Steve’s viewpoint is, in a way, ‘dangerously arrogant’. He believes the ‘safest hands are still our own’ but can’t seem to recognise the dangers of vigilantes having autonomy. The movie does side with him over time, but it’s not as clear-cut as Batman’s misunderstanding of Superman.
The fact one can wrestle with these political debates across 147 minutes that also feature the pitch-perfect introduction of Spider-Man (Tom Holland), Black Panther being insanely cool, Ant-Man (Paul Rudd) fanboying around Cap and turning into Giant-Man and other geekgasms is one of its biggest strengths; quicksilver navigation of weighty themes – for the MCU, that is – and requisite water-cooler thrills.
If you’re a novice walking in, I can’t imagine how difficult it would be to keep up. If anything, Civil War cemented the MCU’s dedication to serialised storytelling, imploring moviegoers to hop on and learn before the arrival of the Great Titan. Everything that follows is a richer experience as a result, making it a significant point not just for quality, but the overall arch of Earth’s defenders.
(But really, if you haven’t been watching, what have you been doing? Get on it.)
Action-wise, moments in the beginning are frustratingly choppy; Black Widow’s sequences are well-choreographed stroboscopes. But by the time we reach a close-quarters stairway brawl (reminiscent of the hectic glory of Winter Soldier‘s elevator) and a high-speed pursuit, grievances become a distant memory.
The fight at the airport is different gravy all-together. Sure, Endgame’s Portals scene and the ‘Avengers… assemble’ charge are the most rousing moments in the franchise – if not all of cinema, sue me! – but the slow walk morphing into a run between two tribes going to war was – and is – immense.
The Russos have one thing down a tee: a fundamental grasp on why people love these superheroes. All of their powers are given a fair shake, played with, messed with and enhanced in one-on-ones, whether it’s Spidey slinging Cap’s shield, Hawkeye ‘making Iron Man look’, Wanda’s god-tier magic against… well, everyone, and Vision’s omnipotence.

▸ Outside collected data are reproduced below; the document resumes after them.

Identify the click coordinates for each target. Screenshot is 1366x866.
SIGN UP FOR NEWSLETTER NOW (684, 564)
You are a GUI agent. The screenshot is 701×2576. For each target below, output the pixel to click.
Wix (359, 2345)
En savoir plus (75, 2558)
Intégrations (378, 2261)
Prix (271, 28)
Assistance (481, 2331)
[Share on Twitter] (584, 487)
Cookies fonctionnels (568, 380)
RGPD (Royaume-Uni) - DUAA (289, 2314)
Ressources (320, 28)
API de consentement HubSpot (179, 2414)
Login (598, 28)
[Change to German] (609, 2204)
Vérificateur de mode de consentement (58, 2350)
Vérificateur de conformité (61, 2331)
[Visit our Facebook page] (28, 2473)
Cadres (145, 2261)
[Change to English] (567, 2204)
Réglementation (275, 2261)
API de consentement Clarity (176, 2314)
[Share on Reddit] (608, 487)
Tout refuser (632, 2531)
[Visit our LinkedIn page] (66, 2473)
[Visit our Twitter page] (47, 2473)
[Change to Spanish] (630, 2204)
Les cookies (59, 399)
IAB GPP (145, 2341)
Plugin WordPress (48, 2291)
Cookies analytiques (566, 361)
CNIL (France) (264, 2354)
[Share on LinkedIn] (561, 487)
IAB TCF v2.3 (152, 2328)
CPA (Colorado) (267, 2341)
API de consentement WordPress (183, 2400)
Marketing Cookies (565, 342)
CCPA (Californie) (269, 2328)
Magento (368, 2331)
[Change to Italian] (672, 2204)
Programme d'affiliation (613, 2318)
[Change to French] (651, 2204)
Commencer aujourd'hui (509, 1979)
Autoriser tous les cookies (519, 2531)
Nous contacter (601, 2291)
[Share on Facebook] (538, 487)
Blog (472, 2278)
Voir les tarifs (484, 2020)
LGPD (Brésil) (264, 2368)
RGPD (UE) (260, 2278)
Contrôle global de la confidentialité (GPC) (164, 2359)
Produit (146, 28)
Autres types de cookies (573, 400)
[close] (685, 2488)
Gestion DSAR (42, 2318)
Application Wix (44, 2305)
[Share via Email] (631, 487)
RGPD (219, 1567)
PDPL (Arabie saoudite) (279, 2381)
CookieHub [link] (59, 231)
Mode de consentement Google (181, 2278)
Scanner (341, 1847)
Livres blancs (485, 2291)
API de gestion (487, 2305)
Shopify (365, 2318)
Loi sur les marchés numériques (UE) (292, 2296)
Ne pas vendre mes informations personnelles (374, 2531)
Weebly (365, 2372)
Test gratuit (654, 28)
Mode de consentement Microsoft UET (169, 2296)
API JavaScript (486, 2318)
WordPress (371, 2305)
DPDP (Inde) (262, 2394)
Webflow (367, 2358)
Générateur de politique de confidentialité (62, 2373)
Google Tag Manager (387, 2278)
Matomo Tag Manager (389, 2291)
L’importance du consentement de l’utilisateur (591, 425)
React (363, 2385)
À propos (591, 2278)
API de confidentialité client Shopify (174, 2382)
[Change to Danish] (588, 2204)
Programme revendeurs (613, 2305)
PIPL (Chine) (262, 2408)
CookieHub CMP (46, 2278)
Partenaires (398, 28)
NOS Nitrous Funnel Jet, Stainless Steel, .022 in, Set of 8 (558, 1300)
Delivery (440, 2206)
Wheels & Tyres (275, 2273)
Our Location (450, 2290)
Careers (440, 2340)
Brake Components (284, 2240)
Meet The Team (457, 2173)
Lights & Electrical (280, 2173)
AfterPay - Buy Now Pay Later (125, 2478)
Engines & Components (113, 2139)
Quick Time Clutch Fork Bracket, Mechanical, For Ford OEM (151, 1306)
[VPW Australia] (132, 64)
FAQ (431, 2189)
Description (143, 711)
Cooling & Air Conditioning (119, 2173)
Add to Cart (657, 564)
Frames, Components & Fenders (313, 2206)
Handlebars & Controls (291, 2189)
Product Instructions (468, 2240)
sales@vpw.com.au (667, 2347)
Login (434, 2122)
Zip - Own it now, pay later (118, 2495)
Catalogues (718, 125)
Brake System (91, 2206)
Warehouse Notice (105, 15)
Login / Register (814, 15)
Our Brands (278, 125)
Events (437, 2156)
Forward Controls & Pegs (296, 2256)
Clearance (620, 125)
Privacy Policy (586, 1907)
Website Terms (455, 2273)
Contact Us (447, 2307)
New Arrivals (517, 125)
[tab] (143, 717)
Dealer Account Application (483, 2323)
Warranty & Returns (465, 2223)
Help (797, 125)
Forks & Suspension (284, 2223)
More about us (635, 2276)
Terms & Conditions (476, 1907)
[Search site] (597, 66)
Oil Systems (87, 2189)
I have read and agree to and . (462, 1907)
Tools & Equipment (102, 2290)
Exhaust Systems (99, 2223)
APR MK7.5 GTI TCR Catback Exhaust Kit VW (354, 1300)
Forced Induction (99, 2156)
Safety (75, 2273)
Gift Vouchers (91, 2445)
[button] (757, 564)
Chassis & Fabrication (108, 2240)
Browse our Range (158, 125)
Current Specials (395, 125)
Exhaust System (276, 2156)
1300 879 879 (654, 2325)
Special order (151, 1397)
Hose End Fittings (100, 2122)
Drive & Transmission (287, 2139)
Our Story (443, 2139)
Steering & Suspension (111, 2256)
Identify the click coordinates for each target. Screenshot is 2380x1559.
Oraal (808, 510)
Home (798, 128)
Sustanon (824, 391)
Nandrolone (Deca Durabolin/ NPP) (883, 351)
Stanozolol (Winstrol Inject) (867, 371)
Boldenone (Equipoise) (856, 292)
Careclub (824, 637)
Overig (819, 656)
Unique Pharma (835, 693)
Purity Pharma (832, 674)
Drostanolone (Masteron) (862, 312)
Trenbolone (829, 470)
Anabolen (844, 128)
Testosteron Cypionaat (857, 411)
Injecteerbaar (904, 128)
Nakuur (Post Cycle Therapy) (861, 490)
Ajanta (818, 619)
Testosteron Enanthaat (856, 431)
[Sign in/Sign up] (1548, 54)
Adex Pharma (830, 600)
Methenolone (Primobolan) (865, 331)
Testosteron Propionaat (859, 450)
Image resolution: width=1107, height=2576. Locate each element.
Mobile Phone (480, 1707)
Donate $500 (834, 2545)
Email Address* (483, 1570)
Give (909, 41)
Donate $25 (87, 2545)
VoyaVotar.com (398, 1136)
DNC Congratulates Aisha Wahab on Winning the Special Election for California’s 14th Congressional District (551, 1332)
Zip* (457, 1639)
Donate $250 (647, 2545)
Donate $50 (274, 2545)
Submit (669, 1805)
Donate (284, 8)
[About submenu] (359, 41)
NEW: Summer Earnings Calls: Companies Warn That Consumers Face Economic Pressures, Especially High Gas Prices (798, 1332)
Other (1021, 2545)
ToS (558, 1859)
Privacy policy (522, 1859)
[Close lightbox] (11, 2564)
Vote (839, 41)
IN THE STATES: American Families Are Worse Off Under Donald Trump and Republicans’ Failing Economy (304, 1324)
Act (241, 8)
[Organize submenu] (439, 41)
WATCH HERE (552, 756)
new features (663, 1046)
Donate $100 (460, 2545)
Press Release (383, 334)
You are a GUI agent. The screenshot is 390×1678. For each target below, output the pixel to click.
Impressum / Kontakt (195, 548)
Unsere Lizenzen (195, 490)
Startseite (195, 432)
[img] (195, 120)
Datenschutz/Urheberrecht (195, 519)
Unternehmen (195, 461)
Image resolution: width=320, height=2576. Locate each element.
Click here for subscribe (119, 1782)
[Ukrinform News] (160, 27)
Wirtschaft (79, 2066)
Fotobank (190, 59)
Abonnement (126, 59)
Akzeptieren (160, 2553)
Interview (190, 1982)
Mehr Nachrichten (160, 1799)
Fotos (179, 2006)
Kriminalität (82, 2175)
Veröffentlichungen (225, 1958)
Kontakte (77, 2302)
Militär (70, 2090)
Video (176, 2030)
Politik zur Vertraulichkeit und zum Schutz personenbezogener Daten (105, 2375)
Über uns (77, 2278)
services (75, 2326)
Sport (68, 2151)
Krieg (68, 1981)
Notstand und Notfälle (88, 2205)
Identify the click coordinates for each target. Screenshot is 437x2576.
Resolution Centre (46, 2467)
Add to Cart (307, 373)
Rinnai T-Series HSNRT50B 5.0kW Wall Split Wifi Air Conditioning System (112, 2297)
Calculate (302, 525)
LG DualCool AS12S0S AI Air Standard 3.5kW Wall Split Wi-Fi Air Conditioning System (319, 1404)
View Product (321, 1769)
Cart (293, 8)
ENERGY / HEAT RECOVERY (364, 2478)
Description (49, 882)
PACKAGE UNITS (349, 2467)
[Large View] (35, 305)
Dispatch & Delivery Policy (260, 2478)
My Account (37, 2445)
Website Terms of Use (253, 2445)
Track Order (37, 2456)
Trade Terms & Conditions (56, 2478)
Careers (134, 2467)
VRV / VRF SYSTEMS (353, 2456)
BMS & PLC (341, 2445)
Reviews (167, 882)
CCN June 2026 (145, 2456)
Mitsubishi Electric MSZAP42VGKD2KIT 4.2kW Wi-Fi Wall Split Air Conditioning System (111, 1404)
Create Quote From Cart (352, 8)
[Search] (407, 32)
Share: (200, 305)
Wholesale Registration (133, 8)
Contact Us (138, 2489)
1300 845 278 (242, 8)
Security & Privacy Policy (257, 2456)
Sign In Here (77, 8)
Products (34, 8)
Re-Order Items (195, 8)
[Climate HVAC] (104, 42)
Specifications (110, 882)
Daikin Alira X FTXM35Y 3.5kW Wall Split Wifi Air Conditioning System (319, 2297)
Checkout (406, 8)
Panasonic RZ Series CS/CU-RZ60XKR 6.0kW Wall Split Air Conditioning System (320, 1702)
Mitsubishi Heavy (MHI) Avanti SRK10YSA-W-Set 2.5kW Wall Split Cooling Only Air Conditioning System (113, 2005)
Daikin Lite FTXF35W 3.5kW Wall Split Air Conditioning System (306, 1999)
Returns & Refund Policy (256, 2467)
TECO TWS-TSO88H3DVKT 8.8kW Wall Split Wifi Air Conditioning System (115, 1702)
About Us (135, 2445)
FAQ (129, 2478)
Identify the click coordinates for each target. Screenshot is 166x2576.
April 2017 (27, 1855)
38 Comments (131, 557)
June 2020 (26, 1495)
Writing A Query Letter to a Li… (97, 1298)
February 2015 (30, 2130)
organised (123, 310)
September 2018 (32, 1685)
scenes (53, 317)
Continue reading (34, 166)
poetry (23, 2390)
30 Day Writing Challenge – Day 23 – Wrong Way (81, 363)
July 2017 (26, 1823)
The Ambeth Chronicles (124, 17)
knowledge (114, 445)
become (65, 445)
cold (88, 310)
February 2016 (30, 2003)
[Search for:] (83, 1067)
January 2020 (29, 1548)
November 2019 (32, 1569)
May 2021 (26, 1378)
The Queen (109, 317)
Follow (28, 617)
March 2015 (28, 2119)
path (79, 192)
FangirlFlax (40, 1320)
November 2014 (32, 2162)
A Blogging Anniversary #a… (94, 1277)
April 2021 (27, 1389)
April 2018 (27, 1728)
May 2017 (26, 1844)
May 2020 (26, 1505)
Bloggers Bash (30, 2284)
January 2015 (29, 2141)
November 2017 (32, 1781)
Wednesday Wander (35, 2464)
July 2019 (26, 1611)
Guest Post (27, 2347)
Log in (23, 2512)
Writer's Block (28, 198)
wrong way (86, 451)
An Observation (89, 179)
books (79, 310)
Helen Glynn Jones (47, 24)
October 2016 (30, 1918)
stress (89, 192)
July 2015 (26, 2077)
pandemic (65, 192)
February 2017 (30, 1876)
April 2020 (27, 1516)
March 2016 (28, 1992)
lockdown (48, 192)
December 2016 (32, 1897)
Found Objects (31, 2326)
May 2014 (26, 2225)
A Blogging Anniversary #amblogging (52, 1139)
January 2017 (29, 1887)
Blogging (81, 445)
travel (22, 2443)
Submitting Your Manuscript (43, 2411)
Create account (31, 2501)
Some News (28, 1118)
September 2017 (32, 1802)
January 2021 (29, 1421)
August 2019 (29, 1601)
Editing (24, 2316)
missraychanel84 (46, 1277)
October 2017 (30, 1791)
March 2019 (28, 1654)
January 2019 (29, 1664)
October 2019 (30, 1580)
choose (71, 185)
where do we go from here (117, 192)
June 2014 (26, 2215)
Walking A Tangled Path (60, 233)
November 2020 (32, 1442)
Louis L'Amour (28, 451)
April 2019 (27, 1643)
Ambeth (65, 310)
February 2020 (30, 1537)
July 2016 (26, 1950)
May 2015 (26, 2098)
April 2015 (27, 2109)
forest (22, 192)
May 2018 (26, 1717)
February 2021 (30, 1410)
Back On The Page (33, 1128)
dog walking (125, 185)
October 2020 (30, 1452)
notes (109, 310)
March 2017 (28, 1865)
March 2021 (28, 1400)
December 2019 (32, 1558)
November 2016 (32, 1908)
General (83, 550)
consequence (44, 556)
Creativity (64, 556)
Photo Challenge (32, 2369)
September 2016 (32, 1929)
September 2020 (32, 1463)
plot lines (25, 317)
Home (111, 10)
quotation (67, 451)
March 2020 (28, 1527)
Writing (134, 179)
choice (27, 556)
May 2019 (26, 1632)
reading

With regards to the latter two heroes, Civil War makes their fate in WandaVision even more affecting, seeing the delightful, meaningful origins of their bond. Vision also has one of the best lines in the entire series, foreshadowing the universe-halving snap: ‘Our very strength incites challenge. Challenge incites conflict. And conflict… breeds catastrophe.’
Also, a film that gets Spider-Man this right deserves all the plaudits available. From his Queens bedroom to Berlin’s empty airport, Holland is a joy – dare I say it, he’s the best big-screen wall-crawler. ‘Hey buddy, I think you dropped this,’ cracks me up every time.
During my rewatch, I found its sadness most striking. Downey Jr.’s comedic timing needs no criticism, nor does Evans’ likeable rectitude, but carefully planted lines cut through the fun: ‘Your judgement is askew,’ Tony says, without a smile in sight; Steve hesitantly admitting he knew Bucky killed Tony’s mum and dad; ‘He’s my friend’, ‘So was I.’
The headline fight between Cap and Iron Man is worthy of a pay-per-view, going mano a mano with no pulled-punches. Every hit is fierce, made for pain, rooted in vengeance. We cheer, but the emotional gravity of their fallout looms on the heart. Between the arrival in Siberia and the credits, there was a large gap in my notes, before I jotted down one word: wow.
Infinity War and Endgame are destined to hold the spotlight – as they should, really. But Civil War operates on a different level; not a worse one, nor something better. There’s no big bad hellbent on the end of the world, no cities being levelled in the name of saving the day. It rises and falls under our friendships defining who we are, what we do, what we believe, to the bitter end. It’s the MCU’s Soul stone.